EXERCISE BRIEF | Quote the listing below in its entirety.

ENTRIES SUPPLIED |
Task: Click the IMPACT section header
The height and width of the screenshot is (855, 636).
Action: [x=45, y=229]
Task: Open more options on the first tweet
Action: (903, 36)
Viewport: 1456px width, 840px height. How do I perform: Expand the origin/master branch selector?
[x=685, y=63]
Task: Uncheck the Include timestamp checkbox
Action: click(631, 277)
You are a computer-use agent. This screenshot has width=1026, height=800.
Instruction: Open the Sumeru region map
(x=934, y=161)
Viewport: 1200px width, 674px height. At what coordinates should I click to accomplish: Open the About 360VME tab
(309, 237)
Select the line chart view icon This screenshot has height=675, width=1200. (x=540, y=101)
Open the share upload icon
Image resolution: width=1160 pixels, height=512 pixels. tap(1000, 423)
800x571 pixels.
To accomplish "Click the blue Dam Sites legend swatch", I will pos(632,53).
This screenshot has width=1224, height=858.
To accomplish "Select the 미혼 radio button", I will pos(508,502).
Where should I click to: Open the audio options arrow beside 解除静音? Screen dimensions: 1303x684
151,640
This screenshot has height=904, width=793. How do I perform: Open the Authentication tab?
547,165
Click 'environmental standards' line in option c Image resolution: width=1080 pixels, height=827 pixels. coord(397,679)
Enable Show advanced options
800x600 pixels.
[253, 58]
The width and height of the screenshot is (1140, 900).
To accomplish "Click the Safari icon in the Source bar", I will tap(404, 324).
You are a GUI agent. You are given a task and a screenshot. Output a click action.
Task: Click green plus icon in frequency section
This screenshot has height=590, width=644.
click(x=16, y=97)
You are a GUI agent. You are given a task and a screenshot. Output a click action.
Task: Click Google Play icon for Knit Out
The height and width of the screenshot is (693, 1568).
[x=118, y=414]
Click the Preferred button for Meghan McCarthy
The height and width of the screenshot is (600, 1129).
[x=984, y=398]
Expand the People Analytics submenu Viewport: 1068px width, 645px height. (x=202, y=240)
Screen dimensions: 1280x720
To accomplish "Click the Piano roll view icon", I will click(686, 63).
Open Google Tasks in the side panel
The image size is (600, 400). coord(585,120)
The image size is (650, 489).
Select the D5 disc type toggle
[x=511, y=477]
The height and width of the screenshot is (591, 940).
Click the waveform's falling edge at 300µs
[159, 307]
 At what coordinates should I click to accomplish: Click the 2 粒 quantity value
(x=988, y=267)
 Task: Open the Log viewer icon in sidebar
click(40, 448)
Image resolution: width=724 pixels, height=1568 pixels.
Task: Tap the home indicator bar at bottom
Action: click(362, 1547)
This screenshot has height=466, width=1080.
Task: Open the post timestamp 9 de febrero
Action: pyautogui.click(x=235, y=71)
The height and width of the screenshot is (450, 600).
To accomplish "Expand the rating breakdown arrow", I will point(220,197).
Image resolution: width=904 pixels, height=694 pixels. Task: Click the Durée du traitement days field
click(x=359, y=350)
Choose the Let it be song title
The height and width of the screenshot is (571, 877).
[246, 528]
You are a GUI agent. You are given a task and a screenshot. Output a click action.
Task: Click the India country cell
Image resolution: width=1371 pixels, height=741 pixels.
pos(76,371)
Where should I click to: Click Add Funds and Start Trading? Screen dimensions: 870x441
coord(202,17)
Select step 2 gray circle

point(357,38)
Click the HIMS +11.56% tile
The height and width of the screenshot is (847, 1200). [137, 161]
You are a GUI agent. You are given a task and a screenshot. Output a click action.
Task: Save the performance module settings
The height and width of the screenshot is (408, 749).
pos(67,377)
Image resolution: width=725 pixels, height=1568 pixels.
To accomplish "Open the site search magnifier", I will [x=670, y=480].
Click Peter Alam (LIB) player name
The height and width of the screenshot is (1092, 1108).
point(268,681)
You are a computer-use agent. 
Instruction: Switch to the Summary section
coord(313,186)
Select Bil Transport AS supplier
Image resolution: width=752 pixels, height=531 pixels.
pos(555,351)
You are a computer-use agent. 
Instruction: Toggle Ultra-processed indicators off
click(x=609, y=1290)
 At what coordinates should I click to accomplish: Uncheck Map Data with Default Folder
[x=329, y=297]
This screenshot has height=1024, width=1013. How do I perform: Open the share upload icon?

RESPONSE TO THE EXERCISE |
Task: Click the IMPACT section header
The height and width of the screenshot is (855, 636).
Action: [x=45, y=229]
Task: Open more options on the first tweet
Action: (903, 36)
Viewport: 1456px width, 840px height. How do I perform: Expand the origin/master branch selector?
[x=685, y=63]
Task: Uncheck the Include timestamp checkbox
Action: click(631, 277)
You are a computer-use agent. This screenshot has width=1026, height=800.
Instruction: Open the Sumeru region map
(x=934, y=161)
Viewport: 1200px width, 674px height. At what coordinates should I click to accomplish: Open the About 360VME tab
(309, 237)
Select the line chart view icon This screenshot has height=675, width=1200. (x=540, y=101)
Open the share upload icon
Image resolution: width=1160 pixels, height=512 pixels. tap(1000, 423)
800x571 pixels.
To accomplish "Click the blue Dam Sites legend swatch", I will pos(632,53).
This screenshot has width=1224, height=858.
To accomplish "Select the 미혼 radio button", I will pos(508,502).
Where should I click to: Open the audio options arrow beside 解除静音? Screen dimensions: 1303x684
151,640
This screenshot has height=904, width=793. How do I perform: Open the Authentication tab?
547,165
Click 'environmental standards' line in option c Image resolution: width=1080 pixels, height=827 pixels. coord(397,679)
Enable Show advanced options
800x600 pixels.
[253, 58]
The width and height of the screenshot is (1140, 900).
To accomplish "Click the Safari icon in the Source bar", I will tap(404, 324).
You are a GUI agent. You are given a task and a screenshot. Output a click action.
Task: Click green plus icon in frequency section
This screenshot has height=590, width=644.
click(x=16, y=97)
You are a GUI agent. You are given a task and a screenshot. Output a click action.
Task: Click Google Play icon for Knit Out
The height and width of the screenshot is (693, 1568).
[x=118, y=414]
Click the Preferred button for Meghan McCarthy
The height and width of the screenshot is (600, 1129).
[x=984, y=398]
Expand the People Analytics submenu Viewport: 1068px width, 645px height. (x=202, y=240)
Screen dimensions: 1280x720
To accomplish "Click the Piano roll view icon", I will click(686, 63).
Open Google Tasks in the side panel
The image size is (600, 400). coord(585,120)
The image size is (650, 489).
Select the D5 disc type toggle
[x=511, y=477]
The height and width of the screenshot is (591, 940).
Click the waveform's falling edge at 300µs
[159, 307]
 At what coordinates should I click to accomplish: Click the 2 粒 quantity value
(x=988, y=267)
 Task: Open the Log viewer icon in sidebar
click(40, 448)
Image resolution: width=724 pixels, height=1568 pixels.
Task: Tap the home indicator bar at bottom
Action: click(362, 1547)
This screenshot has height=466, width=1080.
Task: Open the post timestamp 9 de febrero
Action: pyautogui.click(x=235, y=71)
The height and width of the screenshot is (450, 600).
To accomplish "Expand the rating breakdown arrow", I will point(220,197).
Image resolution: width=904 pixels, height=694 pixels. Task: Click the Durée du traitement days field
click(x=359, y=350)
Choose the Let it be song title
The height and width of the screenshot is (571, 877).
[246, 528]
You are a GUI agent. You are given a task and a screenshot. Output a click action.
Task: Click the India country cell
Image resolution: width=1371 pixels, height=741 pixels.
pos(76,371)
Where should I click to: Click Add Funds and Start Trading? Screen dimensions: 870x441
coord(202,17)
Select step 2 gray circle

point(357,38)
Click the HIMS +11.56% tile
The height and width of the screenshot is (847, 1200). [137, 161]
You are a GUI agent. You are given a task and a screenshot. Output a click action.
Task: Save the performance module settings
The height and width of the screenshot is (408, 749).
pos(67,377)
Image resolution: width=725 pixels, height=1568 pixels.
To accomplish "Open the site search magnifier", I will [x=670, y=480].
Click Peter Alam (LIB) player name
The height and width of the screenshot is (1092, 1108).
point(268,681)
You are a computer-use agent. 
Instruction: Switch to the Summary section
coord(313,186)
Select Bil Transport AS supplier
Image resolution: width=752 pixels, height=531 pixels.
pos(555,351)
You are a computer-use agent. 
Instruction: Toggle Ultra-processed indicators off
click(x=609, y=1290)
 At what coordinates should I click to accomplish: Uncheck Map Data with Default Folder
[x=329, y=297]
This screenshot has height=1024, width=1013. How do I perform: Open the share upload icon?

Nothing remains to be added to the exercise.